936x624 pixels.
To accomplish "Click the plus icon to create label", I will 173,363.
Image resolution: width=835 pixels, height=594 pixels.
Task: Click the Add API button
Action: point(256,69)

----------

▸ GOAL OF THE EXERCISE
Would you return the whole listing exactly as written?

▸ RESULT OF THE TASK
936x624 pixels.
To accomplish "Click the plus icon to create label", I will 173,363.
Image resolution: width=835 pixels, height=594 pixels.
Task: Click the Add API button
Action: point(256,69)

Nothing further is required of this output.